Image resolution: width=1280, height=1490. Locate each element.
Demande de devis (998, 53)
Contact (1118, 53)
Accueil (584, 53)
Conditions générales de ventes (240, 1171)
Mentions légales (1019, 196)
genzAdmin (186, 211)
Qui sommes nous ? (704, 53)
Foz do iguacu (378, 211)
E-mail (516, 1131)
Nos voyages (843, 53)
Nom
---------------
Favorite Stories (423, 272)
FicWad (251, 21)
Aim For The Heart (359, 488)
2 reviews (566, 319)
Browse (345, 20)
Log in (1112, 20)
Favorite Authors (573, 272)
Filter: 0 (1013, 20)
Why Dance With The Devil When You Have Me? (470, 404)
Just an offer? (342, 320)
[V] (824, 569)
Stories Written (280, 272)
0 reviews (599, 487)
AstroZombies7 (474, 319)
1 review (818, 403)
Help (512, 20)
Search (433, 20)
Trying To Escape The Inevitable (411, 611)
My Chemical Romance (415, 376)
---------------
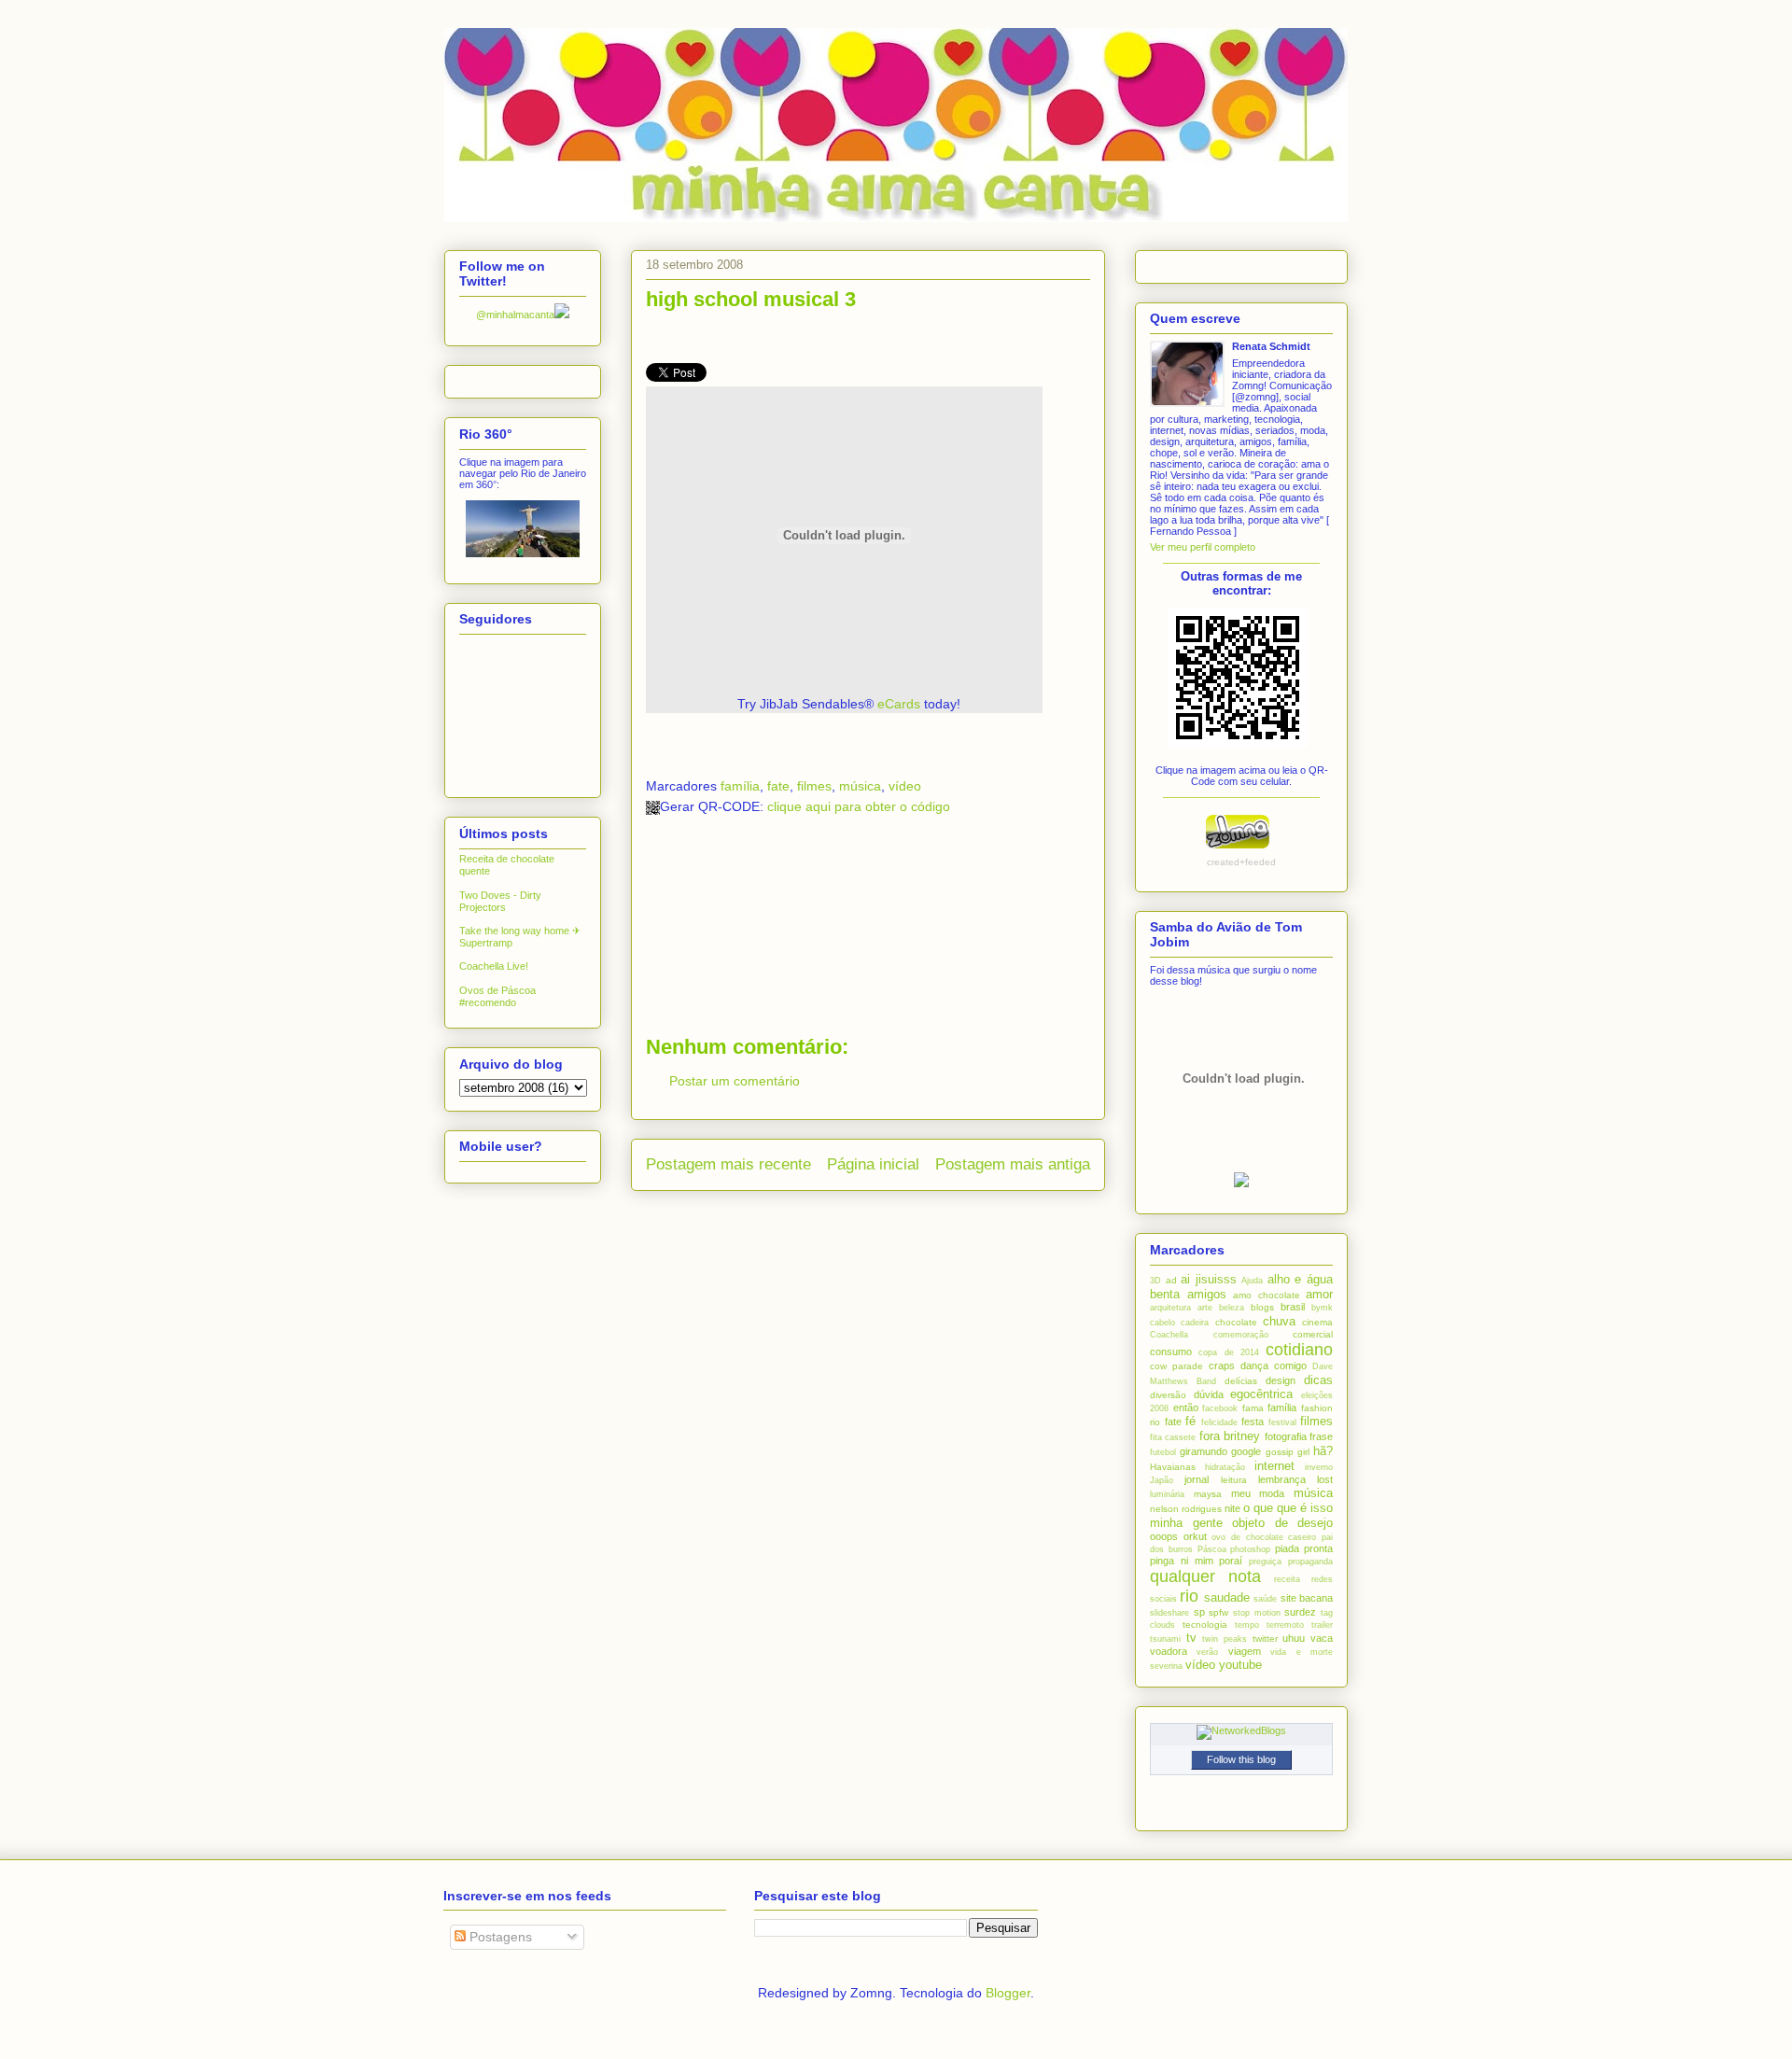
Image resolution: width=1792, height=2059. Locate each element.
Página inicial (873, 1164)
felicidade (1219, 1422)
---------------
Count the lines in the records above that hold the word "Locate", and give only that number.

◆ OUTPUT FOR THIS EXERCISE: 2